WHAT IS NEEDED:
Repeat everything in the listing exactly, except for the images.

DATASET RECORDS:

┄┄┄┄┄┄┄┄┄┄

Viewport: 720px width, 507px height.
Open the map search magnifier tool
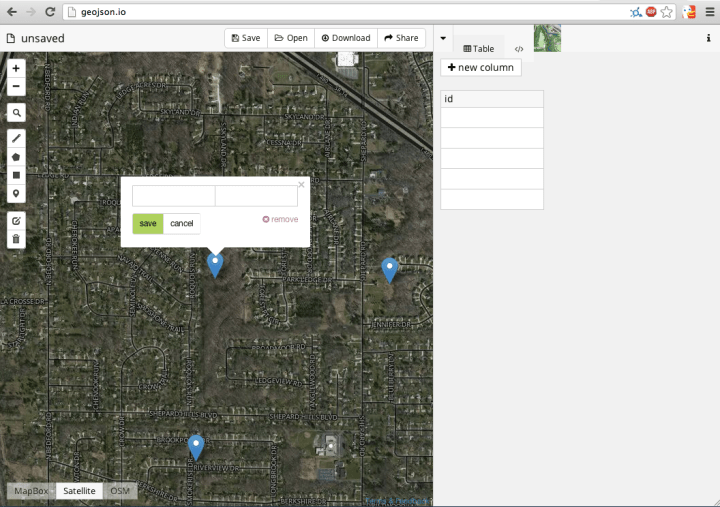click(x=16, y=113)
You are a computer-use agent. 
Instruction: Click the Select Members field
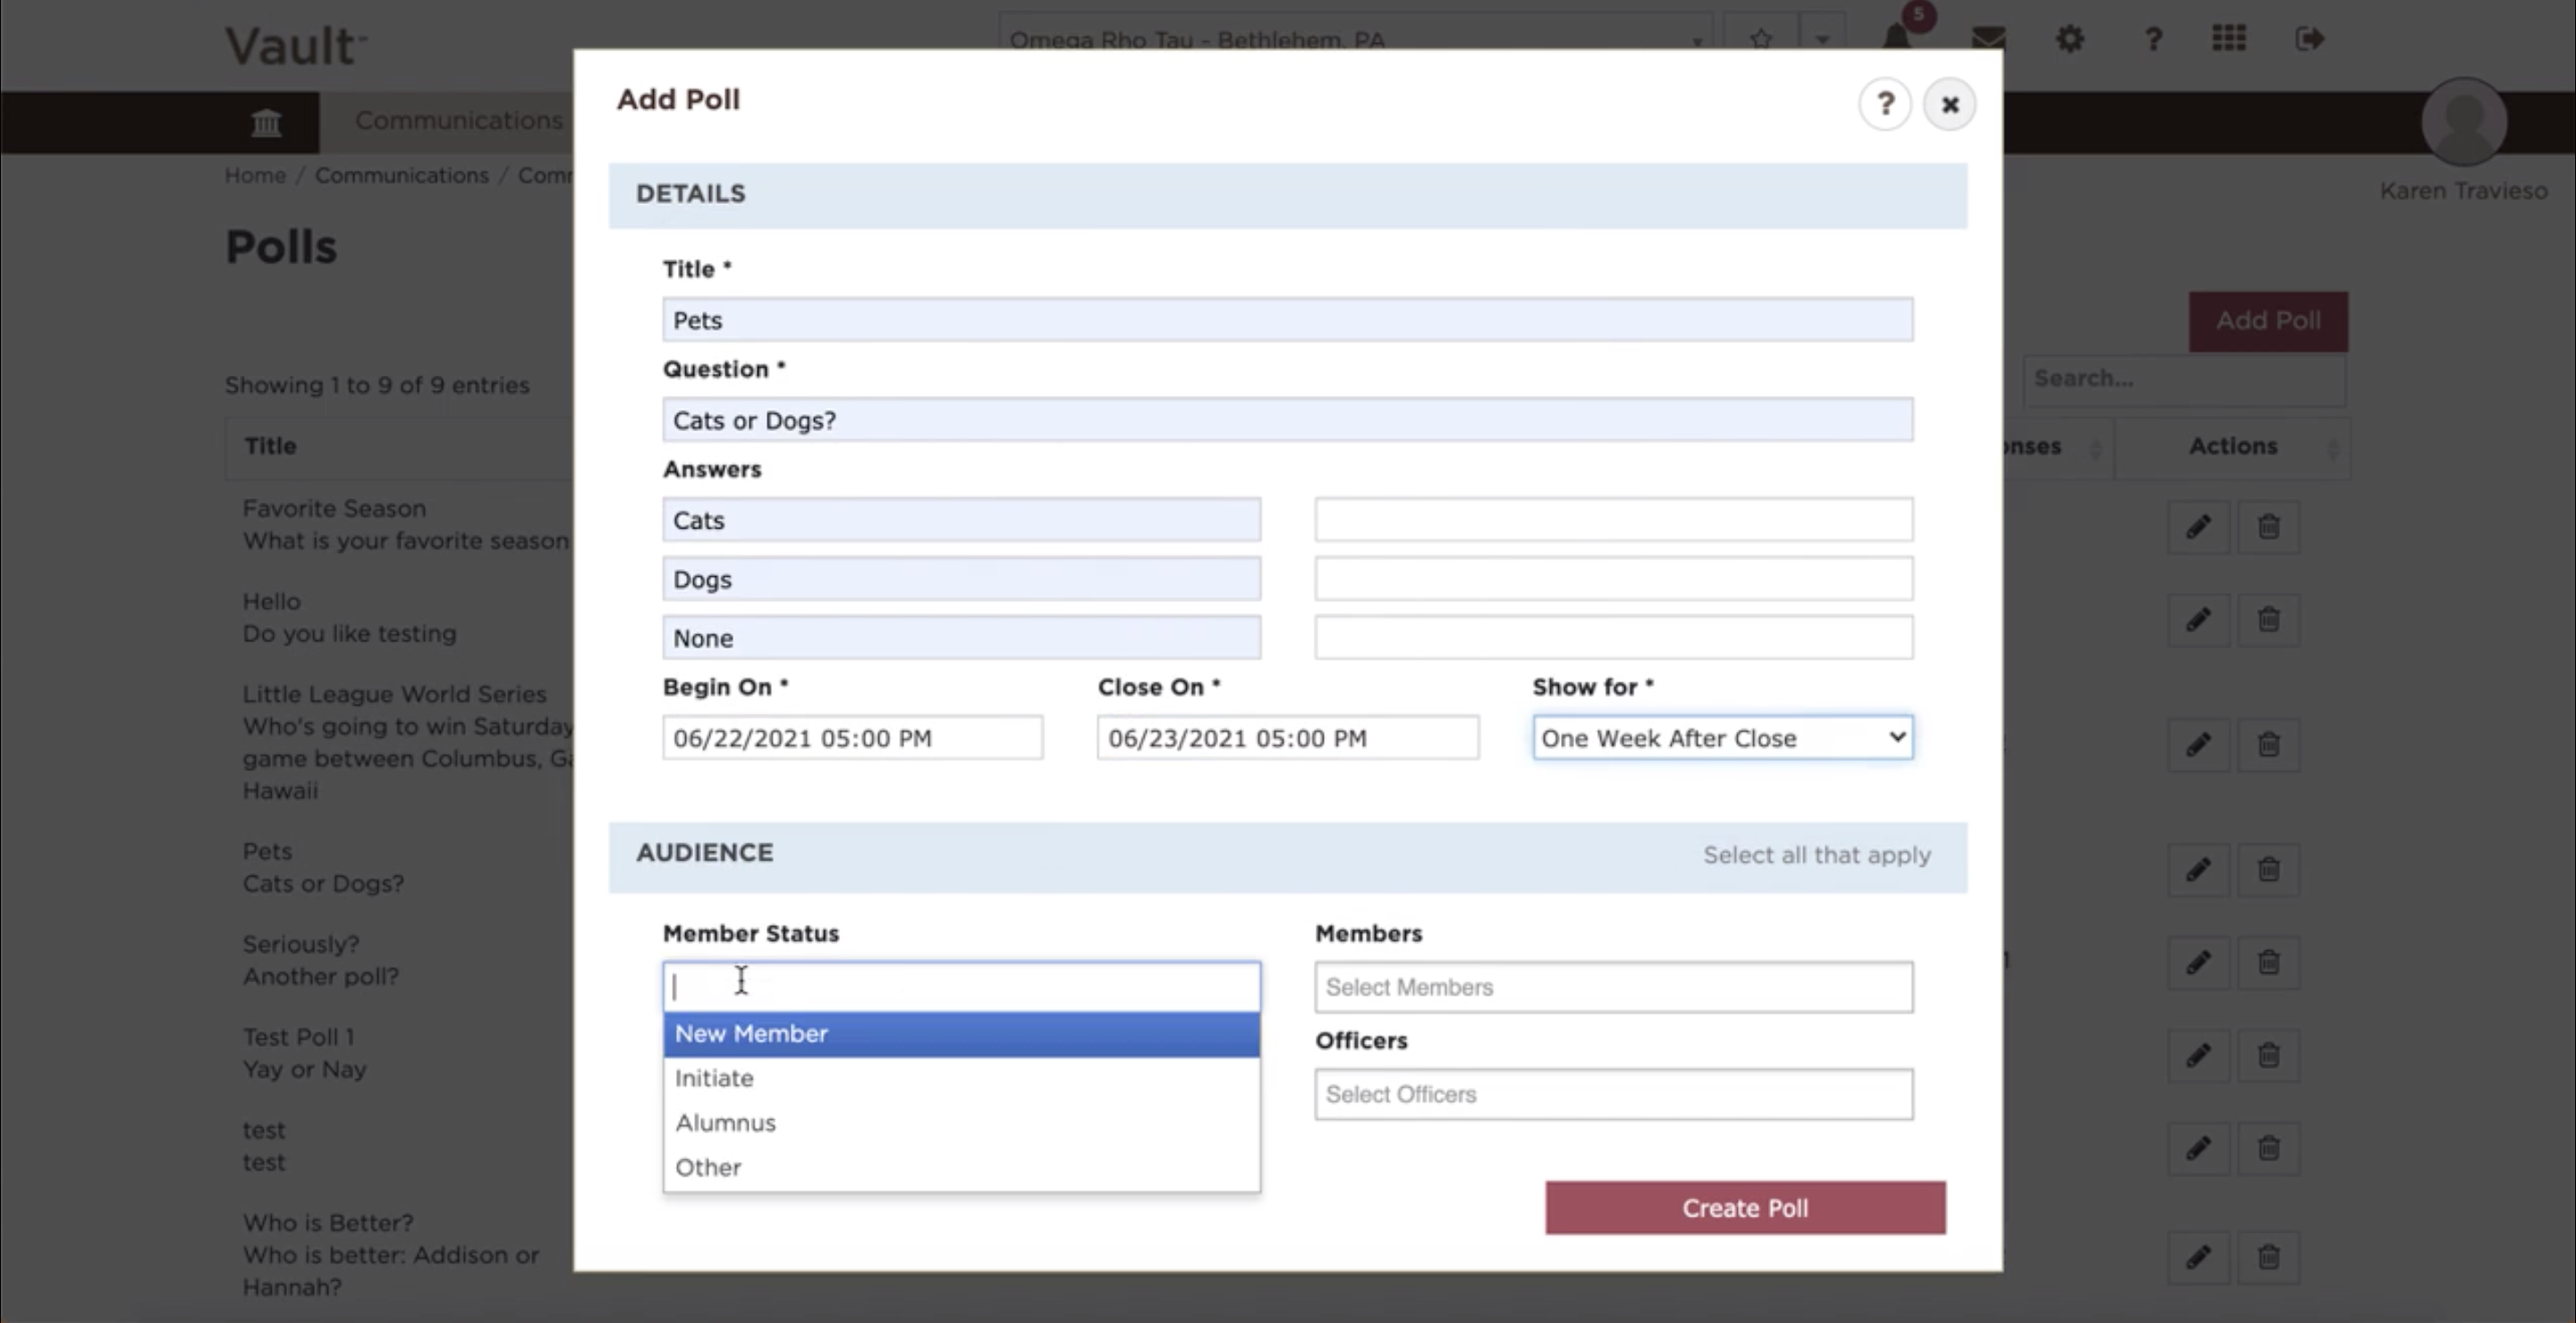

┄┄┄┄┄┄┄┄┄┄

COMPLETED TASK:
Viewport: 720px width, 507px height.
Open the map search magnifier tool
click(x=16, y=113)
You are a computer-use agent. 
Instruction: Click the Select Members field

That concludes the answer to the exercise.